Materials and Technology
- Chapter novel with untitled chapters (e.g., To Kill a Mockingbird, Catcher in the Rye, or Beloved). Chapters may be numbered or simply indicated by page breaks and white space.
- Chart paper and markers, or chalkboard and chalk
- For comparison, have sample chapter books that have chapter titles available (e.g., The Adventures of Tom Sawyer, A Tale of Two Cities, or books from the Harry Potter series).
- explore the significance and purpose of chapter titles in a variety of novels.
- create relevant chapter titles for a novel they are reading.
- examine titles for relevant word choice and phrasing as well as accuracy.
- work toward a balance between accurate summary and the promise of intrigue and mystery as they explore and choose titles.
- Divide students into small groups and give each group a sample novel or two that include chapter titles rather than numbered chapters. Ideally, choose books that students will have read or listened to so that the connections between chapter titles and chapter events will be clear.
- Have students explore the novels, gathering chapter titles and noting their characteristics. You can provide these questions to guide their exploration:
- How does the chapter title relate to the chapter content?
- Is there anything special or significant about the chapter title?
- What is the grammatical structure of the chapter title?
- What stands out about the word choice in the chapter title?
- How does the chapter title relate to the chapter content?
- After groups have had sufficient time to explore their novels, assemble them as a whole class again. Based on the information that they've gathered, ask students to brainstorm the characteristics that make a strong chapter title. Write the ideas on the board or on an overhead.
- With students, revise the brainstormed list into a series of guidelines that students will use as they create their own chapter titles for the novel that they are reading.
- For homework, have students create titles for the chapters they are reading.
Name that Chapter Activity
- At the beginning of class, ask students to share titles for the chapters that they have read. You can either share ideas as a full class or in small groups. If you have read more than one chapter for the class meeting, each group can consider a different chapter.
- Once possible titles are listed on the board or overhead projector, discuss the accuracy, word choice, and connotation of the titles. Ask students to consider whether the title offers summary, identifies a key term, "baits" the reader, or offers a bit of intrigue.

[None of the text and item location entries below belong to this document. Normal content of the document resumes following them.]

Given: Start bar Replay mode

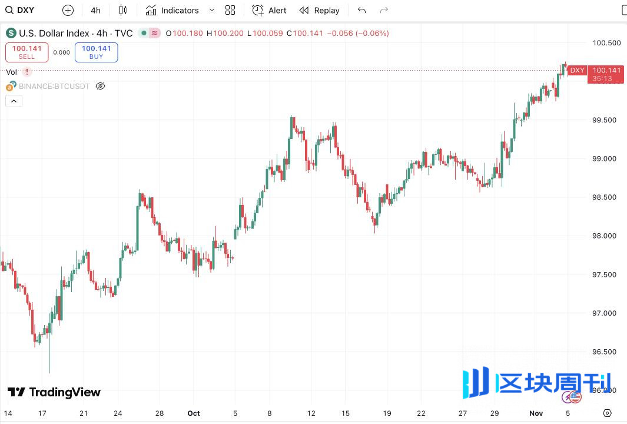Looking at the screenshot, I should [x=319, y=10].
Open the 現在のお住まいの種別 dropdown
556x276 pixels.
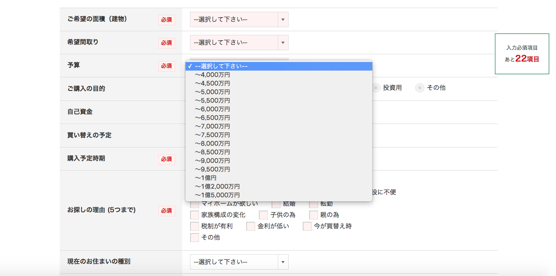[239, 262]
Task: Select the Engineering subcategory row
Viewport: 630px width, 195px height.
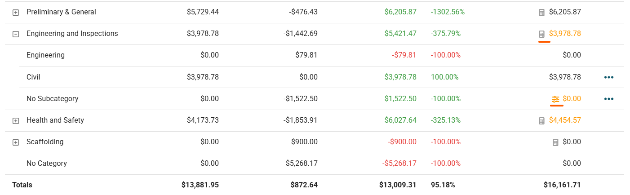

- After discussion and debate, the class can choose a title for each chapter and include the title on a cumulative list for the novel.
- Alternatively, students can fill out the Name That Chapter Handout, outlining the relationship between the title and the chapter itself. The sheets can provide a chapter-by-chapter summary of the novel that students can use to review their reading.

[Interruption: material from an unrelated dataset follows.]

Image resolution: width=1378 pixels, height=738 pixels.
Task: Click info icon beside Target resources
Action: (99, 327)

- As part of the chapter naming process, you can provide a mini-lesson on capitalization and punctuation of titles using information from your grammar handbook or the Purdue OWL.
Student Assessment / Reflections
- Class discussion and debate of the possible chapter titles will provide students with feedback on the relationship to the chapter content, the title's phrasing, and its word choice.
- If students complete the Name That Chapter Handout individually, use the Name That Chapter Rubric to evaluate their finished drafts.